Problem description >>
Search each line of the data for the word "agent"; copy every line where it is found.

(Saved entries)
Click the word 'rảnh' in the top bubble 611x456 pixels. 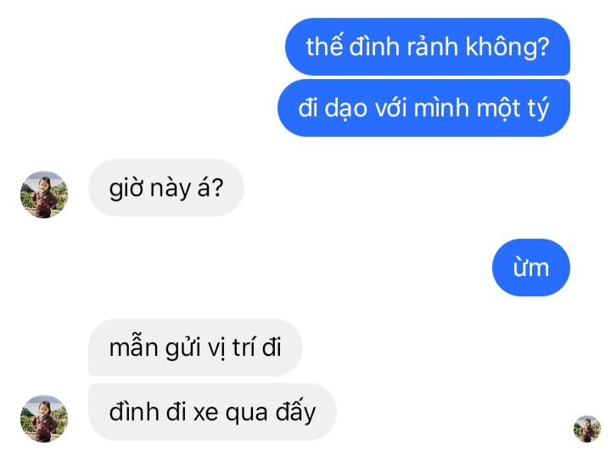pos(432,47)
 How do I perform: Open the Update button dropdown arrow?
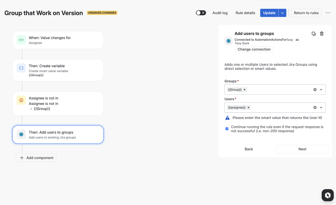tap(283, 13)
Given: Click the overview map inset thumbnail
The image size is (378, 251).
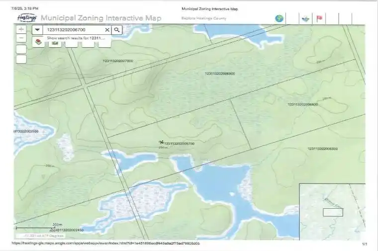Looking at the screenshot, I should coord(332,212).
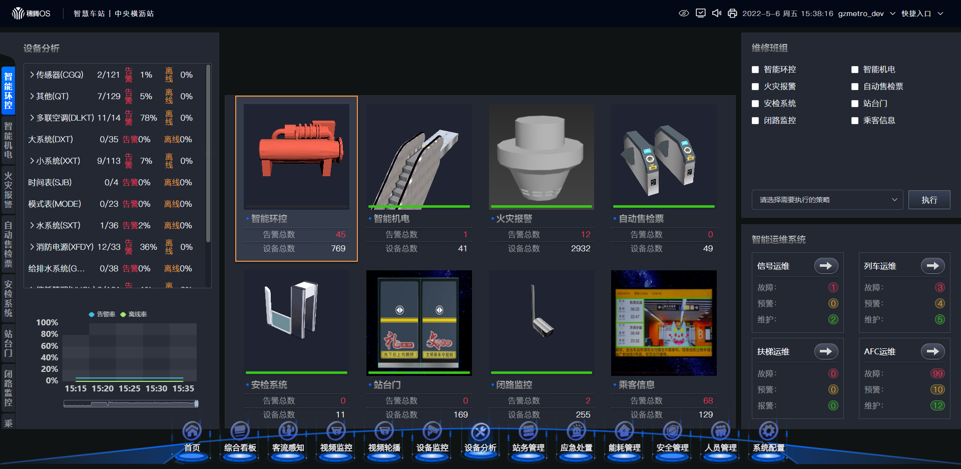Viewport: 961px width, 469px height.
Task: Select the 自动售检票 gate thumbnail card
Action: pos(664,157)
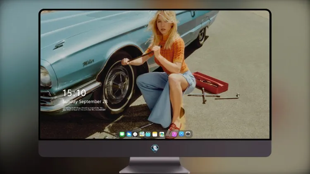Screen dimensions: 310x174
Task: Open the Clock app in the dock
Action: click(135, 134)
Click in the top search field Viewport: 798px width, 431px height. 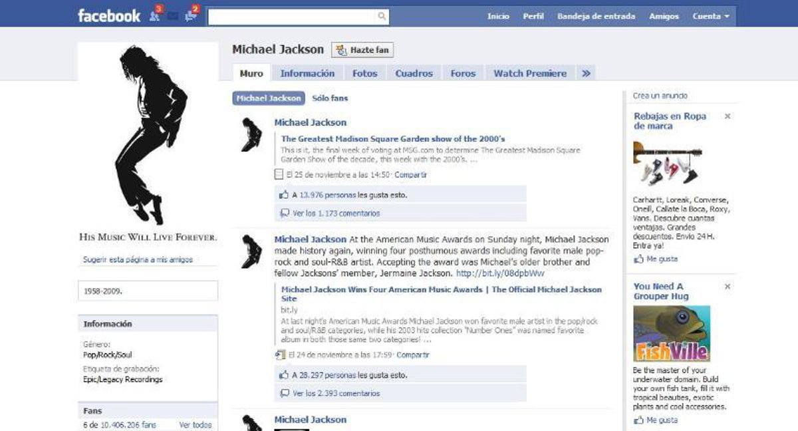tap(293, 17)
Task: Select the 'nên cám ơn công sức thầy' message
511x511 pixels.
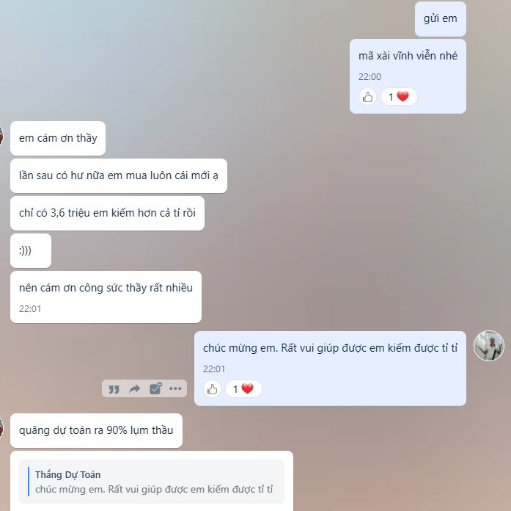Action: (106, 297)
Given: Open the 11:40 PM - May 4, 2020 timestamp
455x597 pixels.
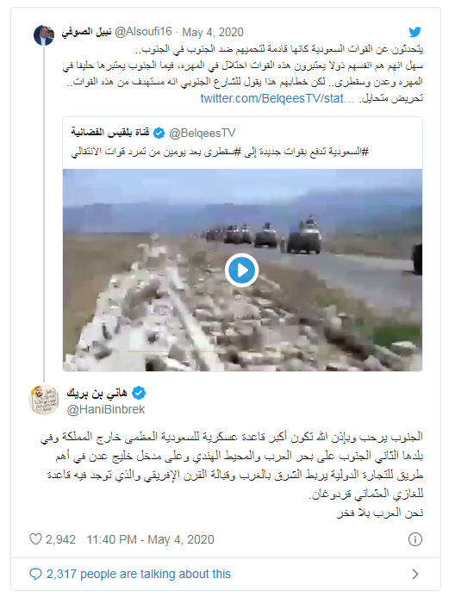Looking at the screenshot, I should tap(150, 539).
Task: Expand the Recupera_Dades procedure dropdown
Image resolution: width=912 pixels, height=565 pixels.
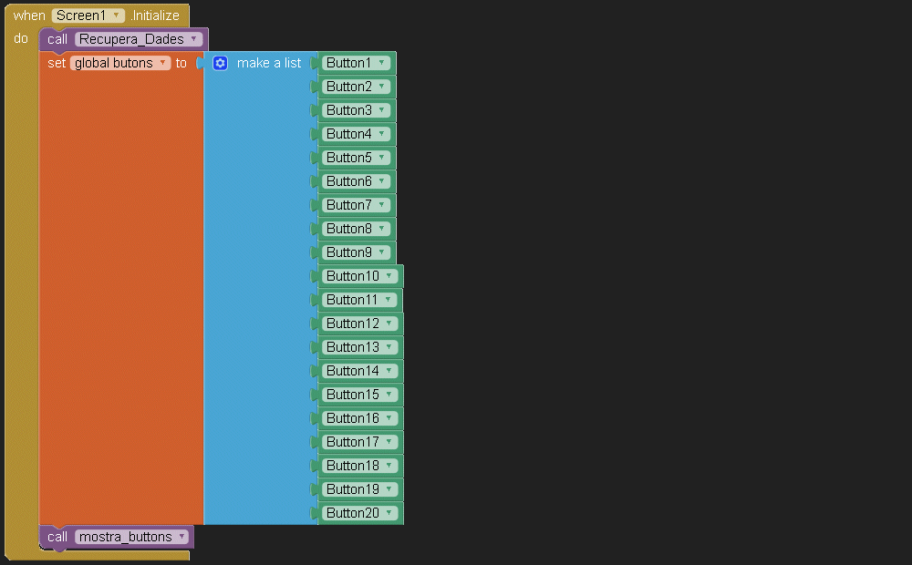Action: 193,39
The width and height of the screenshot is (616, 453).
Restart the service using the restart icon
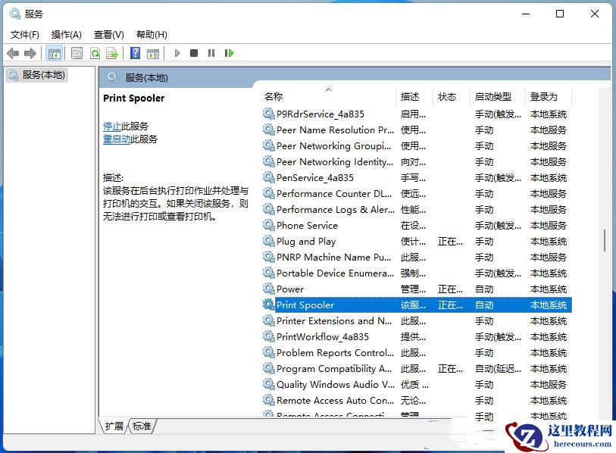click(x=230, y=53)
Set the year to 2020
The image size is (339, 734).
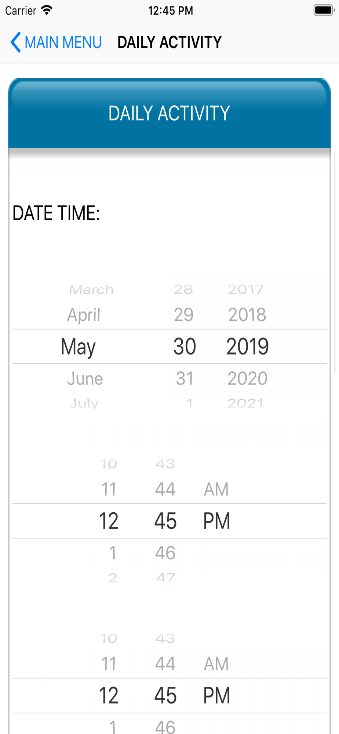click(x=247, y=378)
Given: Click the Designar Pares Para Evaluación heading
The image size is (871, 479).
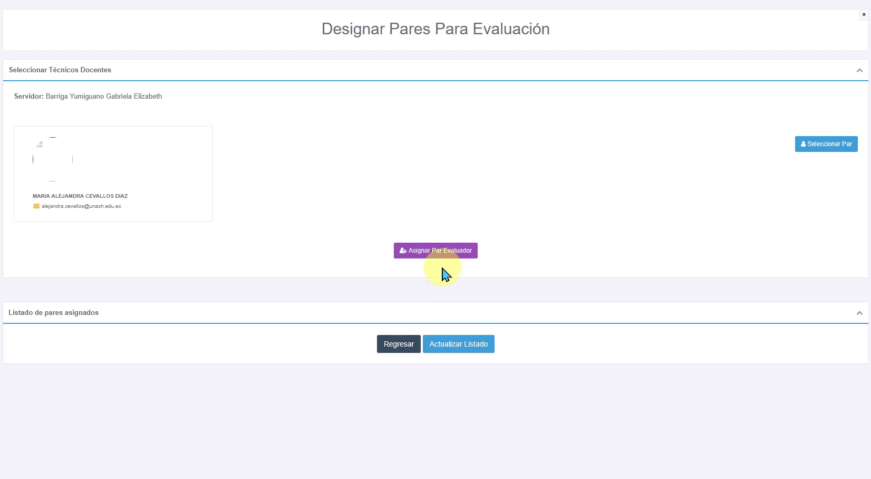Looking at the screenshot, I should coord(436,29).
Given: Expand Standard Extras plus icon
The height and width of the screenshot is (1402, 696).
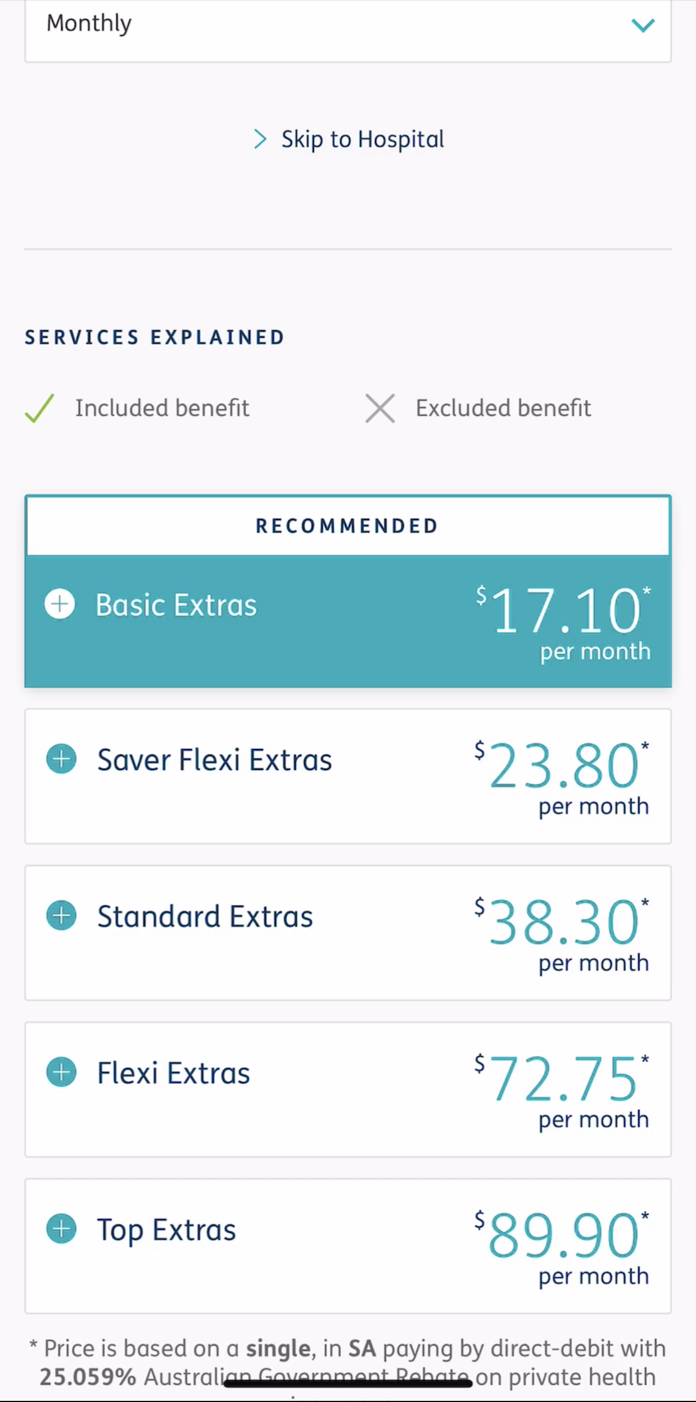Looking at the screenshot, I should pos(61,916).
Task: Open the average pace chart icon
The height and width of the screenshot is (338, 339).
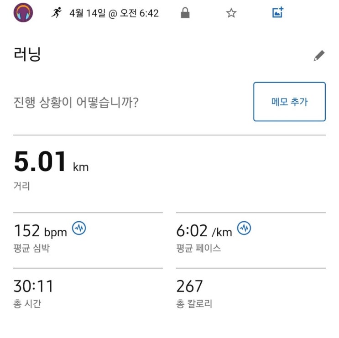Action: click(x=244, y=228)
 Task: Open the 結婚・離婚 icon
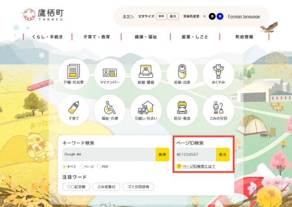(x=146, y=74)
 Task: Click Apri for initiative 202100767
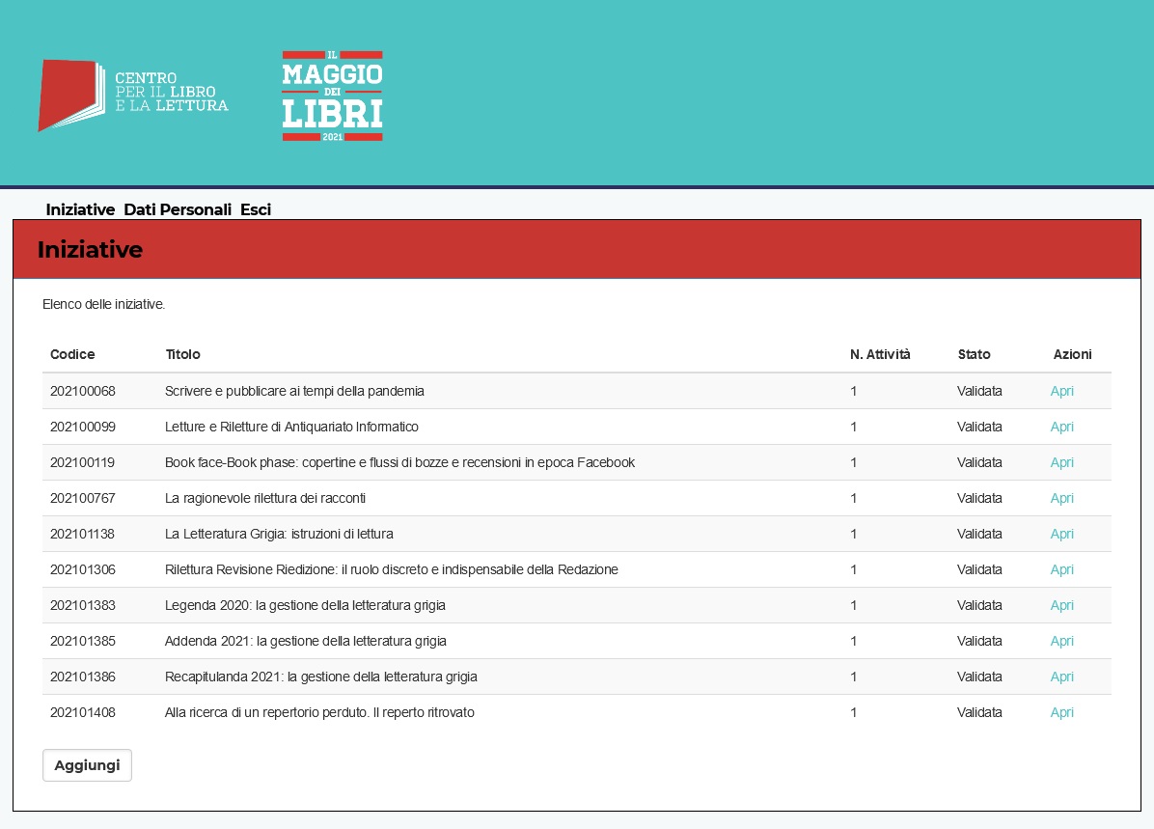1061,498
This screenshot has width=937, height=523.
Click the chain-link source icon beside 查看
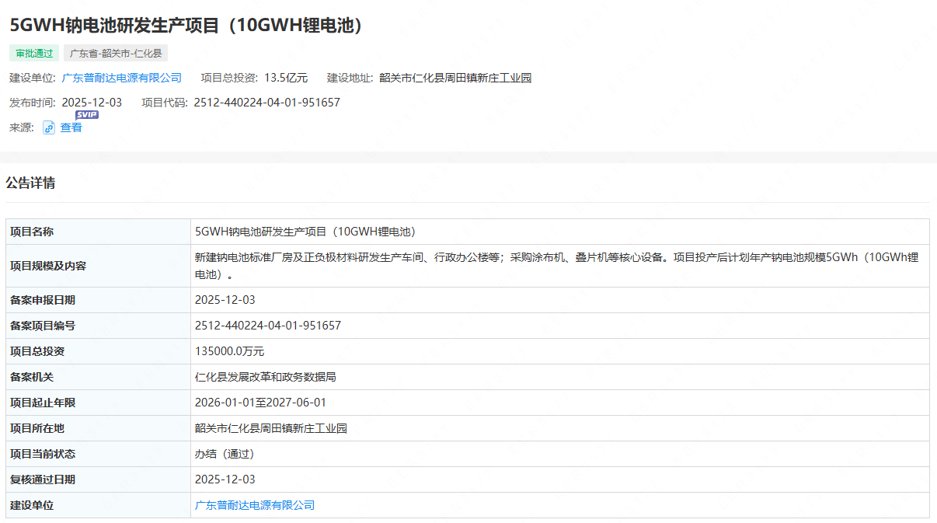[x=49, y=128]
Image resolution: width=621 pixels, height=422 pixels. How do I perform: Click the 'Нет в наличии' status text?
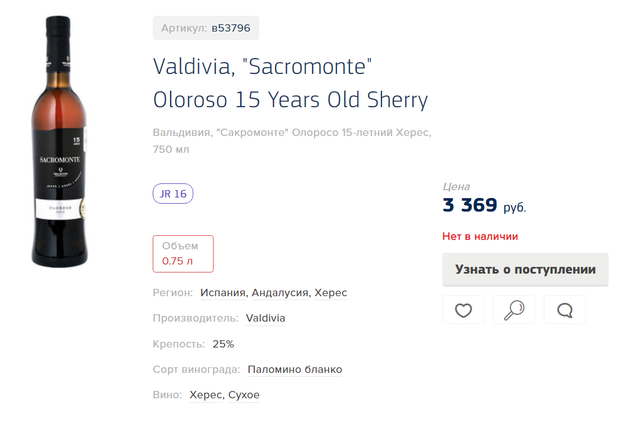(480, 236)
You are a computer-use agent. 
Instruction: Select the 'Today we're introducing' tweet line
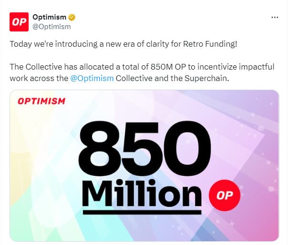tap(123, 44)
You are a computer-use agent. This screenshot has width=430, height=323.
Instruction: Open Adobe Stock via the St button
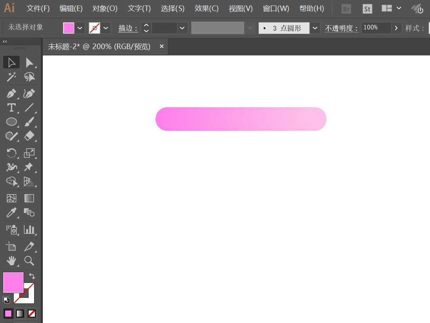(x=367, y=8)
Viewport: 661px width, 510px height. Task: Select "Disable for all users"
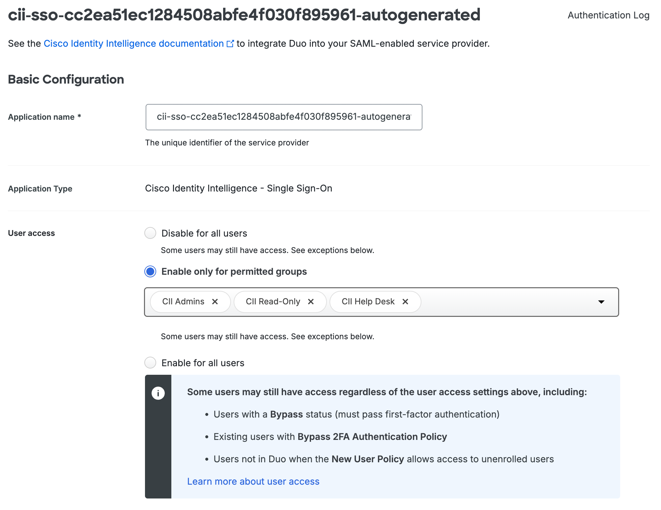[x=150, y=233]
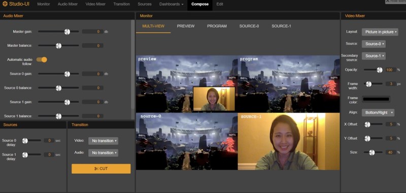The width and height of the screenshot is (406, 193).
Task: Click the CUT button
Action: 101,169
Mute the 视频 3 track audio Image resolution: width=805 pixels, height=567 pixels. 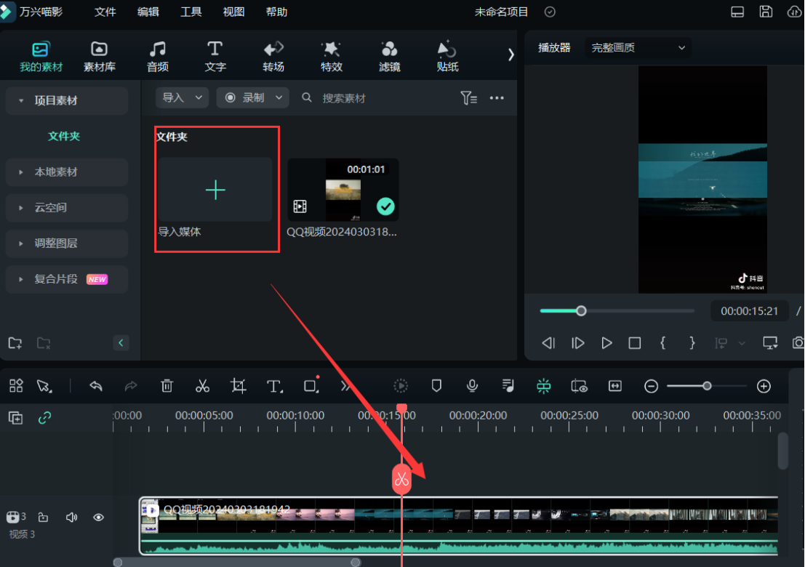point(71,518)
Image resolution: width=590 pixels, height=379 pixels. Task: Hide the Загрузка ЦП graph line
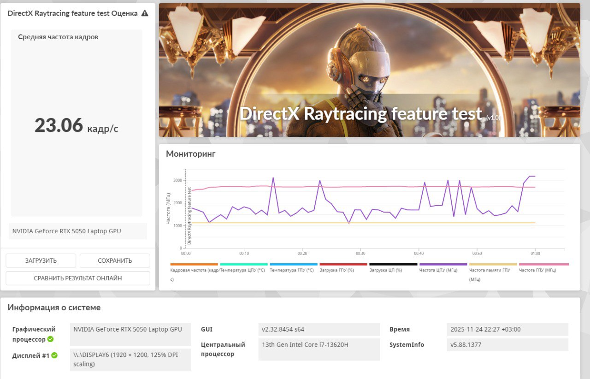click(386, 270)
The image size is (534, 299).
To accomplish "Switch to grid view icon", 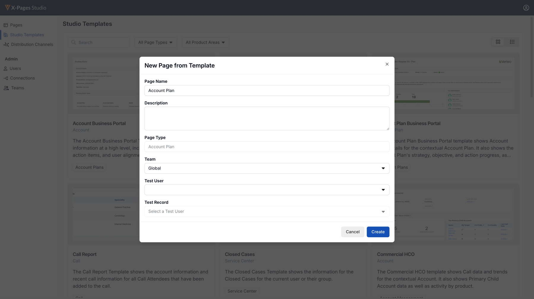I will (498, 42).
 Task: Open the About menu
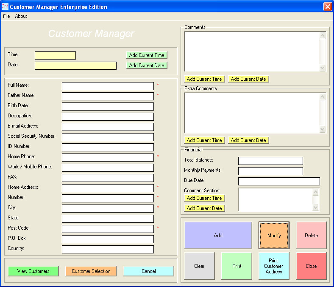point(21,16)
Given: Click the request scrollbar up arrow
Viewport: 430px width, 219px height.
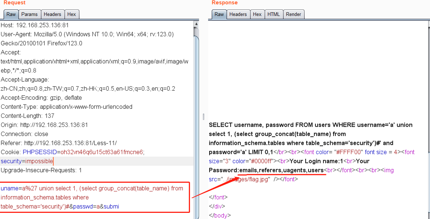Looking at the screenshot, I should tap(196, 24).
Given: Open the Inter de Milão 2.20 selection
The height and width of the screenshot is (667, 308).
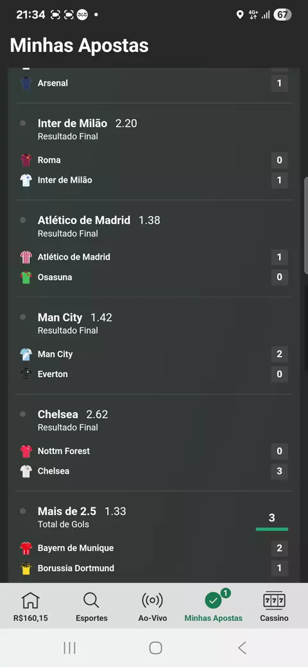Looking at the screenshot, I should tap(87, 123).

Written answer >>
You are a computer-use agent. 
You are a computer-use agent. This screenshot has width=430, height=323.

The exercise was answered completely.